Важен вывод о необходимости дифференцированного подхода в оценке влияния метилфенидата на сон. Эффективность метилфенидата при СДВГ зависит от особенностей сна. У детей с нарушением сна и СДВГ после назначения метилфенидата сон улучшался, а у пациентов с СДВГ без изначальных сомнологических жалоб сон ухудшался [22].
Также разнонаправленные результаты касаются эффективности мелатонина для лечения СДВГ. Имеются сведения, что применение мелатонина при лечении инсомнии у детей с СДВГ в дозе 3—6 мг оказалось эффективным [32]. E. Holvoet и соавт. [48] в своем исследовании продемонстрировали улучшение поведения и настроения при длительном применении мелатонина — в течение 2—3 лет. Однако прекращение использования препарата привело к рецидиву бессонницы. Терапия мелатонином у детей с СДВГ имеет лучшие результаты при устойчивой бессоннице, особенно в тех случаях, когда это очевидный фазовый сдвиг эндогенного циркадного ритма.

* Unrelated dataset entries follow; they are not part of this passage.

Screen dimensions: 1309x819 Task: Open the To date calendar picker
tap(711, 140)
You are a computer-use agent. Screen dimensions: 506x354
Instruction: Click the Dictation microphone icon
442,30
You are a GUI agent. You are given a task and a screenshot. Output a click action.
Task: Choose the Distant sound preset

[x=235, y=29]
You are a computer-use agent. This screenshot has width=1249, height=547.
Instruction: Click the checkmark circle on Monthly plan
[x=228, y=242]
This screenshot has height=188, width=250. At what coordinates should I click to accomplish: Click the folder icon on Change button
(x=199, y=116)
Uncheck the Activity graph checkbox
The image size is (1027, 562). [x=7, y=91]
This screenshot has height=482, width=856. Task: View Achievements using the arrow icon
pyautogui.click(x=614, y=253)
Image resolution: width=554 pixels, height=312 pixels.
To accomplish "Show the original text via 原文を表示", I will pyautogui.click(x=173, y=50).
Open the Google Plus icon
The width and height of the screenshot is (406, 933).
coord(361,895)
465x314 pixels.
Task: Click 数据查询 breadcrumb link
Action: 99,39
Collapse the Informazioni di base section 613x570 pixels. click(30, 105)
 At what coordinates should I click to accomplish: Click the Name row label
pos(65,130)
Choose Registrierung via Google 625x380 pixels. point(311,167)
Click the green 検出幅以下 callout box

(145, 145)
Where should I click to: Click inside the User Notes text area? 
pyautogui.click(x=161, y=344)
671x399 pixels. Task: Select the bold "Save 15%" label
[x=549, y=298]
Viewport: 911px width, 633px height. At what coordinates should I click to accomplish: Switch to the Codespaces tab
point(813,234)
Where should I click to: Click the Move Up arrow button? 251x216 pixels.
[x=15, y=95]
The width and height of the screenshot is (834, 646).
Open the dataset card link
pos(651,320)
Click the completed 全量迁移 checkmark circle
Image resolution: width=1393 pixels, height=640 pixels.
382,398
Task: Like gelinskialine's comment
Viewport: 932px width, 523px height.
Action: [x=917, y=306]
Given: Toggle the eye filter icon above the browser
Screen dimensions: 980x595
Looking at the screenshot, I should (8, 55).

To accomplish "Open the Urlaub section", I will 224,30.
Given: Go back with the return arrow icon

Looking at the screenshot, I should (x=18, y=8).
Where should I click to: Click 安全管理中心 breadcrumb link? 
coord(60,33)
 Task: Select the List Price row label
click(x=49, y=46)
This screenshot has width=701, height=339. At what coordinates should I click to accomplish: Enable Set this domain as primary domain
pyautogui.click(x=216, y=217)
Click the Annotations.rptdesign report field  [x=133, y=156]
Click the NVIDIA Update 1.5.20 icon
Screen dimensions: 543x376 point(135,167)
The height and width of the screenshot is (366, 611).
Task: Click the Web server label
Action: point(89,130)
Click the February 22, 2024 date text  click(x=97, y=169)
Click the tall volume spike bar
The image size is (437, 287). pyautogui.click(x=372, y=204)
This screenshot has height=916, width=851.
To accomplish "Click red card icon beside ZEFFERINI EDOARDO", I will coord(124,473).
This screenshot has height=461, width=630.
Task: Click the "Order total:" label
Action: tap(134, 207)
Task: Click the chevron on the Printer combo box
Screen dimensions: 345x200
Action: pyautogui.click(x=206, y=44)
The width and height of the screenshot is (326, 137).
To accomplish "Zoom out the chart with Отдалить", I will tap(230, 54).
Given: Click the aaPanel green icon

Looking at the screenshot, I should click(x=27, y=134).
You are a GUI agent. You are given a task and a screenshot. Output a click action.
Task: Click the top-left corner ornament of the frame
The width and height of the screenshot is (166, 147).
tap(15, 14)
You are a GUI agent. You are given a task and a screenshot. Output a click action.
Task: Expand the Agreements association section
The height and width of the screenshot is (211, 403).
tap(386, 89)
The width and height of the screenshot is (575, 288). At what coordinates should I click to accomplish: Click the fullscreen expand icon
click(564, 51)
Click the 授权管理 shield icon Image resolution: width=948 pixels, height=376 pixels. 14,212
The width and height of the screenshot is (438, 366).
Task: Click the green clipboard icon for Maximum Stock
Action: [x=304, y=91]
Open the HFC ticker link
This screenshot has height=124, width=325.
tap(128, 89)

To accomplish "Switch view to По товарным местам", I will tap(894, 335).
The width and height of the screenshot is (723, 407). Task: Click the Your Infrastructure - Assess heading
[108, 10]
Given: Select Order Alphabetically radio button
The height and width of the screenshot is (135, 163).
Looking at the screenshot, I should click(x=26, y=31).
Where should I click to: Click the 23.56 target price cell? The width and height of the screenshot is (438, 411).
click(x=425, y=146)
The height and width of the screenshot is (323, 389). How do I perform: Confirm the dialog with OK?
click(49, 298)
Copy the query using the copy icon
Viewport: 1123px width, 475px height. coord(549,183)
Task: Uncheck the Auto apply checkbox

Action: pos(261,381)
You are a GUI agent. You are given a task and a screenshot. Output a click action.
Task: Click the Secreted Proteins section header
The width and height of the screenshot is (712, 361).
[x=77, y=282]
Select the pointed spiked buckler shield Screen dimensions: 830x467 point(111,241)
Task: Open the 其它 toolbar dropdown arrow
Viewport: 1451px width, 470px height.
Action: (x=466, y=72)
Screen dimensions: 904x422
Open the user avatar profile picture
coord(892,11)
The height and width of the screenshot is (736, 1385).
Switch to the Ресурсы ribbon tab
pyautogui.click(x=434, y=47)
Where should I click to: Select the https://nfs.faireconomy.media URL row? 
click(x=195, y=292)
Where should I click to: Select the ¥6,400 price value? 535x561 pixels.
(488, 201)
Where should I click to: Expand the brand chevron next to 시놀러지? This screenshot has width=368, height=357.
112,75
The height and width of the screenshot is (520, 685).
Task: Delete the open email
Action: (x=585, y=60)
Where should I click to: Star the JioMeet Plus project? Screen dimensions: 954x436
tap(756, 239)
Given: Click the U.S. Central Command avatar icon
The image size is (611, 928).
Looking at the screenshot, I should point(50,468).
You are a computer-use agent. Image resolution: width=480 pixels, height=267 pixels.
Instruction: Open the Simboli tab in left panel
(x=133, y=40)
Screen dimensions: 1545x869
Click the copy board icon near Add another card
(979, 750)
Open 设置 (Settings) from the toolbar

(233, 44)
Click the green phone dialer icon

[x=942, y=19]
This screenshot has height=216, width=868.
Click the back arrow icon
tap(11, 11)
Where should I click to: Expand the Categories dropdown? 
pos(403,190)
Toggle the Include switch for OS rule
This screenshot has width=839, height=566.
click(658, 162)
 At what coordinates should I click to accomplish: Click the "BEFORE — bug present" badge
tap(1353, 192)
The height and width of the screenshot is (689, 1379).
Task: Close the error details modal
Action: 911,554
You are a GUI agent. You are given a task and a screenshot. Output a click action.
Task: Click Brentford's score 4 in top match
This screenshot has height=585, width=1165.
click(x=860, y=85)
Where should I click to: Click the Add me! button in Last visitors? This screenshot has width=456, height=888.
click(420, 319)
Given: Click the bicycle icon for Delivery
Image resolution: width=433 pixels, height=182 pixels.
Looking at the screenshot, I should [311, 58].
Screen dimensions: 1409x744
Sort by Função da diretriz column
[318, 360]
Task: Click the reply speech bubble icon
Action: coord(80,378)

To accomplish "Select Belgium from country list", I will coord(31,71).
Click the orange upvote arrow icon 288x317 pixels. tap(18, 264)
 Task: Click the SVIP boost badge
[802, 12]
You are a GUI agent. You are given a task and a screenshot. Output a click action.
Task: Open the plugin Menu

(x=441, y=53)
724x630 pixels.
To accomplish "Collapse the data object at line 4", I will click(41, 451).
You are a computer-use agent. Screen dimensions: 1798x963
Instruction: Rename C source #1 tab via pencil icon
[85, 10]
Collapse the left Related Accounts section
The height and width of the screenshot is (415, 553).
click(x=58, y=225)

В ряде исследований оценивалась эффективность немедикаментозных методов лечения СДВГ — положительный эффект при использовании метода биологически обратной связи и фототерапии [49].
Заключение
Таким образом, нарушения сна и поведенческие дисфункции оказывают взаимное влияние. Описанные изменения сна при СДВГ чаще всего не являются специфическими и связаны в целом с созреванием механизмов сна. Это отражает глубинные нарушения формирования интегративных функций мозга, в том числе интегративных механизмов сна и хронобиологических процессов в онтогенезе.
Исследование проведено при спонсорской и информационной поддержке компании «Буарон».